→ Source material
+--

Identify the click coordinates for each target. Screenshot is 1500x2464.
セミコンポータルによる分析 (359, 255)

+--

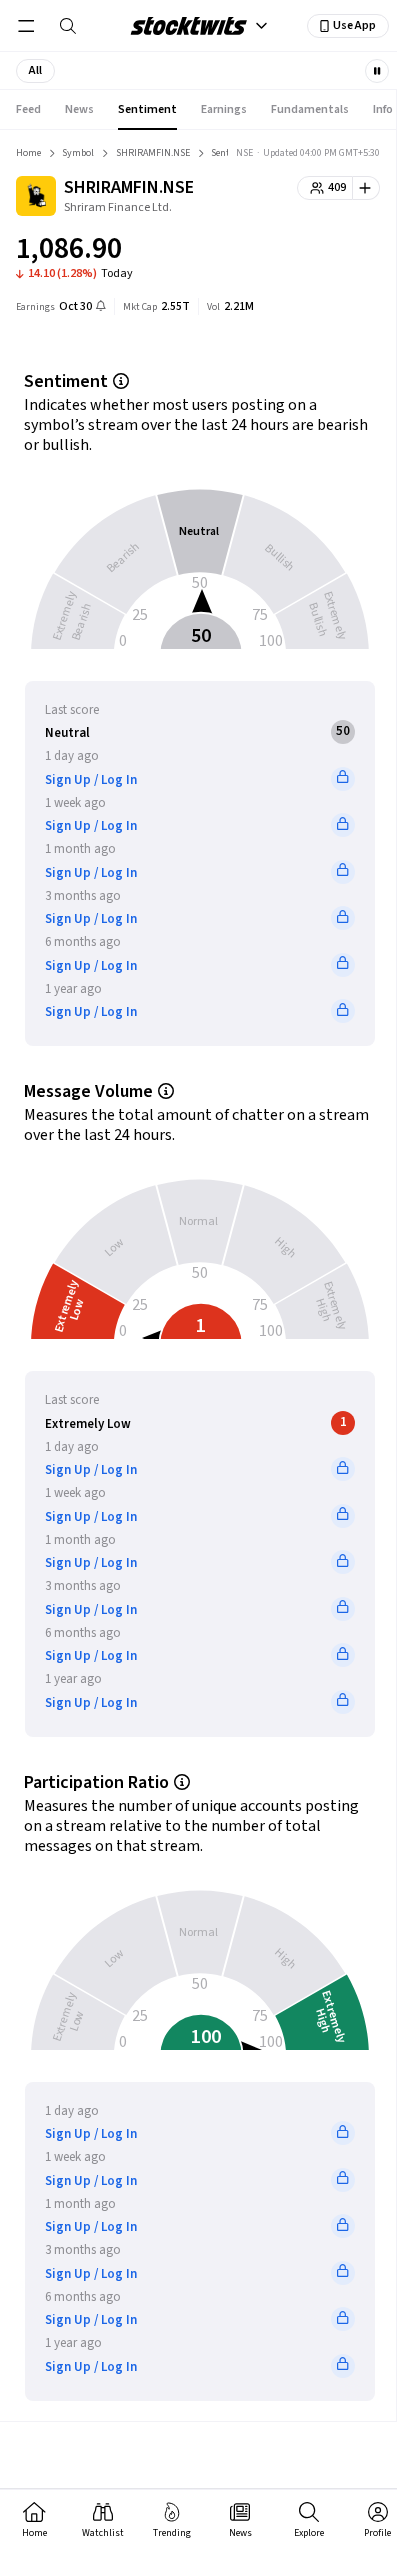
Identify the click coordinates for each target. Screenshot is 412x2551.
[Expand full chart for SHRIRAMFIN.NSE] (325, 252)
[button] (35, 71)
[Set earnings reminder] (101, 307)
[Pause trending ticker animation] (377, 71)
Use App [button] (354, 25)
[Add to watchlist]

+--

→ Problem requirements
In the listing, find all lines with the string "Identify" and copy them.

→ Response box
Identify the click coordinates for each target. Screenshot is 1500x2464.
Identify the click coordinates for each target. Screenshot is 412x2551.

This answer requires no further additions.